HOW TO COMPLETE THIS TASK:
Print the lines that run from the line with "Where should I click to: Click the Windows" to the line with "Open the To", keeping both end lines, exactly as they appear in the entries below, and nothing else.

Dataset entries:
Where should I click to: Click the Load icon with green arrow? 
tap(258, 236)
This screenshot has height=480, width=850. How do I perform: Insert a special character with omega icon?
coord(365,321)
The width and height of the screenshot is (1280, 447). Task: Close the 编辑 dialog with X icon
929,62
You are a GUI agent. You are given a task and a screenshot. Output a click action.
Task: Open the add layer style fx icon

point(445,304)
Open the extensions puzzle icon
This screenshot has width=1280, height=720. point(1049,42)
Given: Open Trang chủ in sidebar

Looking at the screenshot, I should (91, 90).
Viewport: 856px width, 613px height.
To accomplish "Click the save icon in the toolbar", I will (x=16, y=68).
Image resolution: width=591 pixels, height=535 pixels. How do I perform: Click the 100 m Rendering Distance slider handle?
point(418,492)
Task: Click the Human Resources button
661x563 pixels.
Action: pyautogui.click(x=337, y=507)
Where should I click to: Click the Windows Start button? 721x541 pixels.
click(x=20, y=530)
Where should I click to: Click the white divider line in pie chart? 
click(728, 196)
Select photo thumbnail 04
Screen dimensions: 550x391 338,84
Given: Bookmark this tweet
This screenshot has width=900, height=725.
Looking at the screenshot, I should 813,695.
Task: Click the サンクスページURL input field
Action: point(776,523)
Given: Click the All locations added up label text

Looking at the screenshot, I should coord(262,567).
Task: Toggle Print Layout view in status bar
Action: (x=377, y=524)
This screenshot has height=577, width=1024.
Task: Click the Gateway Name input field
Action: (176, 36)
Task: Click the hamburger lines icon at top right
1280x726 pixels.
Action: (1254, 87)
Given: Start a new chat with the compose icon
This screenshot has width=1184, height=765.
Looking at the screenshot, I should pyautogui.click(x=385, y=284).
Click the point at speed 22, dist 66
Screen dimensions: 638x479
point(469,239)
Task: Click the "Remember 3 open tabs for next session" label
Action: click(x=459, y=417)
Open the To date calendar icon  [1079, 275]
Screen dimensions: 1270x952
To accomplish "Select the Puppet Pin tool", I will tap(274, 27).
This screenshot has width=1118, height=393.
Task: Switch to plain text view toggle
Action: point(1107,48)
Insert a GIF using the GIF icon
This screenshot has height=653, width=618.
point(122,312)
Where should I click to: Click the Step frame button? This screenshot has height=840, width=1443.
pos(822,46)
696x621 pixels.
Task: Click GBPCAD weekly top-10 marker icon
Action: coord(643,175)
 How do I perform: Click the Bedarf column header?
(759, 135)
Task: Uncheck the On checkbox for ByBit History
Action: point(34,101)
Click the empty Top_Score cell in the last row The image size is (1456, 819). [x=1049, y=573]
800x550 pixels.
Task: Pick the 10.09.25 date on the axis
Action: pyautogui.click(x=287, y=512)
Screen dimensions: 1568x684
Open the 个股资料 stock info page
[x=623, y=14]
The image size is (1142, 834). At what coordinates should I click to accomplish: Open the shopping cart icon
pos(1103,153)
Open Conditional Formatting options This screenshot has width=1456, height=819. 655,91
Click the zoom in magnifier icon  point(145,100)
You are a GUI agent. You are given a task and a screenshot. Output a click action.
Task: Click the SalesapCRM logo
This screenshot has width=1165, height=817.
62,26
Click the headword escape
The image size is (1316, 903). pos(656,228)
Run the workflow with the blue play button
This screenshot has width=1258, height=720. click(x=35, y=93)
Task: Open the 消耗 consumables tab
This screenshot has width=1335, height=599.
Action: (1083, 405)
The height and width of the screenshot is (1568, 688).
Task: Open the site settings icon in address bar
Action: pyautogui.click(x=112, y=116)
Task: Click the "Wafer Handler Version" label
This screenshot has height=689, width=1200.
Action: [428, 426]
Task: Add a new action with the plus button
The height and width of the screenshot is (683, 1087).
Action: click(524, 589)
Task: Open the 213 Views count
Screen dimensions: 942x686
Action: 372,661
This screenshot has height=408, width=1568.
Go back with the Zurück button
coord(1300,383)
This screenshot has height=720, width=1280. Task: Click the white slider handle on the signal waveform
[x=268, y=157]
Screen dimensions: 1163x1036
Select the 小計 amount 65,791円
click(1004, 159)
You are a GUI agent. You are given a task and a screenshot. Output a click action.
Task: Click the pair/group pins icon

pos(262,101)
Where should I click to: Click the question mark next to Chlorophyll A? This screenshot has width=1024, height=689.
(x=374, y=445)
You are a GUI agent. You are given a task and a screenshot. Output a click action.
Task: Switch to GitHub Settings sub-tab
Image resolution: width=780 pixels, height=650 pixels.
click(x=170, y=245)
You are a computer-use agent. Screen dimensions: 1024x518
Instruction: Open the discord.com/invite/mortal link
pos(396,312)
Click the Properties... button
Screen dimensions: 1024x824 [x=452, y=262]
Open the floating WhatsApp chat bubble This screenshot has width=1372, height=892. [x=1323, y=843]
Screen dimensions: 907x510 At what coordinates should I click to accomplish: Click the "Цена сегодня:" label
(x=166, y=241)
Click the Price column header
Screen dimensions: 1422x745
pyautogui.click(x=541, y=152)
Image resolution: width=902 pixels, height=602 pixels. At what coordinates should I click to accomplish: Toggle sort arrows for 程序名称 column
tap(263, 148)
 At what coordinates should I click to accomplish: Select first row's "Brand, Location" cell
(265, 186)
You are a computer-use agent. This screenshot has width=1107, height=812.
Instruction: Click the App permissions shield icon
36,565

EXERCISE SOLUTION:
Where should I click to: Click the Windows Start button? 721x541 pixels.
click(x=20, y=530)
Where should I click to: Click the white divider line in pie chart? 
click(728, 196)
Select photo thumbnail 04
Screen dimensions: 550x391 338,84
Given: Bookmark this tweet
This screenshot has width=900, height=725.
Looking at the screenshot, I should 813,695.
Task: Click the サンクスページURL input field
Action: point(776,523)
Given: Click the All locations added up label text

Looking at the screenshot, I should coord(262,567).
Task: Toggle Print Layout view in status bar
Action: (x=377, y=524)
This screenshot has height=577, width=1024.
Task: Click the Gateway Name input field
Action: (176, 36)
Task: Click the hamburger lines icon at top right
1280x726 pixels.
Action: (1254, 87)
Given: Start a new chat with the compose icon
This screenshot has width=1184, height=765.
Looking at the screenshot, I should pyautogui.click(x=385, y=284).
Click the point at speed 22, dist 66
Screen dimensions: 638x479
point(469,239)
Task: Click the "Remember 3 open tabs for next session" label
Action: click(x=459, y=417)
Open the To date calendar icon  [1079, 275]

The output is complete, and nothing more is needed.